“Medicine is a real art. That is why it appealed to me. For instance, there is an art to taking a history and conversing with patients and talking to people of all sorts—and not just patients, but your colleagues and coworkers. There’s a bit of the Socratic Method in there, too, in terms of obtaining an answer and then following up on that answer with the appropriate question that digs a little deeper. That’s the key to taking a good medical history.”
Part of Klees’ interest in public health was inspired by the career of Alice Hamilton, whom she learned of in a public health course with the late John Ellis, who taught in the department of history at Lehigh. Hamilton was a groundbreaking physician who did seminal work in the fields of toxicology and occupational health. She became the first woman ever appointed to the Harvard University faculty, in 1919.
“In her study of workers suffering from diseases like lead poisoning, she sifted tirelessly through hospital records, climbed treacherous catwalks and slipped covertly into factories around the country,” according to the T.H. Chan School of Public Health at Harvard.
“Hamilton was one of the people instrumental in passing the first workers compensation laws in the United States,” Klees said. “In the day when physicians were trained in an apprenticeship system, she actually traveled to Germany to study pathology.”
While Klees’ preparation for her career was broad and rigorous, none of it turned out to be surplus to requirements.
“At Lehigh, having taken the harder road in terms of engineering, physics and chemistry, and so forth, it gave me a wonderful toolkit for working at a chemical company,” she said.
After receiving her medical degree from Drexel (Hahnemann) in 1984, Klees continued her professional training, doing a residency in internal medicine at the Mayo Graduate School of Medicine in Minnesota, followed by a residency in occupational medicine at the University of California, San Francisco. Klees then earned a master’s degree in public health with a focus in environmental health sciences at the University of California, Berkeley. All the clinical, policy and organizational training has proved valuable.
“I ended up in medicine, but for folks who are interested in health, medicine is not the only possibility. There are other disciplines in public health—like toxicology, epidemiology and health education—which are really important tools that I use every day.”
After completing her studies and residencies, Klees went to work as an attending physician and medical director of the Occupational Health Service at the Albert Einstein Medical Center in Philadelphia. After two years, she returned to academic medicine as an assistant professor in the Division of the Environmental Medicine and Toxicology in the department of medicine at Jefferson Medical College, while maintaining a private practice in occupational medicine. Klees has continued her teaching to this day and currently holds an appointment at the Mount Sinai School of Medicine.
When Klees was offered the position at BASF, she seized the chance to put her full training to work on a larger scale.
“If you’re a private clinician, you are working with smaller populations and just seeing lots of exams,” she said. “In the land of academics, you are limited unless you can develop some of the other pieces to the practice, which is hard to do because you have to have access to a population to practice population health, which is what preventive medicine and public health are. It’s tough to do that in academic medicine; it really is. So that’s the big difference, and what I am doing now, in essence, is implementing a public health system for a sizable population, but within a corporation.”
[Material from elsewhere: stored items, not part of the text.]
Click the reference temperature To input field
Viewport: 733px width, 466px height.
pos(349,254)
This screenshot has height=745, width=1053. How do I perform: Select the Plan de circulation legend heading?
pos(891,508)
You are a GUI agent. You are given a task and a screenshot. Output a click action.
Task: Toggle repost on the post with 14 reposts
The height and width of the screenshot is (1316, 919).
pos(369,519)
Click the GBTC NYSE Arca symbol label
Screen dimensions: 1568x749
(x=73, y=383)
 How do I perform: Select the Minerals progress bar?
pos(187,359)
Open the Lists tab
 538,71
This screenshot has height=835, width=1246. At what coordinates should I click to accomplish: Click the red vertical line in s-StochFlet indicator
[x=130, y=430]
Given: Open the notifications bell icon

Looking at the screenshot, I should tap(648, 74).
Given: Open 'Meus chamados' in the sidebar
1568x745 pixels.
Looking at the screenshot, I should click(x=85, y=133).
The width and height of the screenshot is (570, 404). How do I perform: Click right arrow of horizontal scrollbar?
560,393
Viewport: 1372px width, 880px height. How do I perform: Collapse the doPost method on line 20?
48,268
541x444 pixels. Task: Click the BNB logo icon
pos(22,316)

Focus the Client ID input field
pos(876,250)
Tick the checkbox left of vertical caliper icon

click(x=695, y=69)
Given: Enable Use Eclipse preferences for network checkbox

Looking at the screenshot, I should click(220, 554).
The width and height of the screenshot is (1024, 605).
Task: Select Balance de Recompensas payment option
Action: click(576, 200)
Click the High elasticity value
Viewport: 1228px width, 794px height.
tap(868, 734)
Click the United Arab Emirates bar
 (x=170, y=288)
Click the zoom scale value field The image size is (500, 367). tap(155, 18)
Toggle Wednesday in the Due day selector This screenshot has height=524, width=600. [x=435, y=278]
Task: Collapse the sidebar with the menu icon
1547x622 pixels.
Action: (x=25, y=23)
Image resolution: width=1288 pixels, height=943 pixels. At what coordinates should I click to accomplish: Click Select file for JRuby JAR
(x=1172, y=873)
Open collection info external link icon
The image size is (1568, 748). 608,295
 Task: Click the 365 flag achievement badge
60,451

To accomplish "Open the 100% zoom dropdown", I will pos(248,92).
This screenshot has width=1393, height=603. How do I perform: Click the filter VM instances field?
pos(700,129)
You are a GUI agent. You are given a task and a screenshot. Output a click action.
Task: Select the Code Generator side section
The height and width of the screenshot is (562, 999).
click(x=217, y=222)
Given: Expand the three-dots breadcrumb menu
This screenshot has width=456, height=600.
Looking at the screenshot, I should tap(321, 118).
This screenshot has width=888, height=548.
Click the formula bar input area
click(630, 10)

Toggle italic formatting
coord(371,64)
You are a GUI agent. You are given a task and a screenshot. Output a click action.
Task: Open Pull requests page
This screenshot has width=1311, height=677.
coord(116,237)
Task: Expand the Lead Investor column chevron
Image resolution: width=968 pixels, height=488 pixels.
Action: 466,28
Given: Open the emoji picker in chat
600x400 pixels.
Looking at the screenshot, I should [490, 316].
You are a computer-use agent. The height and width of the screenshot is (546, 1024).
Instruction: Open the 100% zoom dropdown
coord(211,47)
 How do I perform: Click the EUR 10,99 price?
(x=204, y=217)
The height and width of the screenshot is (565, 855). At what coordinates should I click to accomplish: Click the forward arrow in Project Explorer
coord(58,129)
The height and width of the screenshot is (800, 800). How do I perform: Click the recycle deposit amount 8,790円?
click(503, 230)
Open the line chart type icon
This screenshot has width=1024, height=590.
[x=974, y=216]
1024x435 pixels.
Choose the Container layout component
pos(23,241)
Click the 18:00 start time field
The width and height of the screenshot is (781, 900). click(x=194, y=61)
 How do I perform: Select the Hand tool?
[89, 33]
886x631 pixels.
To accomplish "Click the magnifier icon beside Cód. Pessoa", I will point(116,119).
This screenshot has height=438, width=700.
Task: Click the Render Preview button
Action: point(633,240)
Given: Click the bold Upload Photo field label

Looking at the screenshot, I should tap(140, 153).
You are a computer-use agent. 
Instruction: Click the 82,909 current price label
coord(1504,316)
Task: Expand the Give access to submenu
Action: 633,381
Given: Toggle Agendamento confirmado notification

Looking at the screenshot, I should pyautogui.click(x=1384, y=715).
A principal duty of an occupational health professional is touring work facilities. At a manufacturing plant, Klees looks for potential points of exposure to a dangerous chemical that may put employees at risk.
“The dose makes the poison,” Klees said.
Other information Klees seeks is less tangible.
“Exposure to heat, to noise and, frankly, to other people, because in the workplace, you’re very dependent on other people. They can do something suddenly that results in an injury.”
Secondary prevention––finding changes in health that accrue more subtly over time––is just as critical as preventing direct exposures.
“I am looking for health effects and trying to find them early, before we have real disease; that is medical surveillance,” Klees said.
Then comes the logistical challenge.
“How do you manage that and put the systems in place to organize the information to track employees over time? Add to that (that) BASF has120 sites nationwide. How do you organize the whole thing so that you can review the information and also meet all the regulatory and ethical requirements? That’s where it gets fun. And just when you think you’d seen it all, something new crops up.”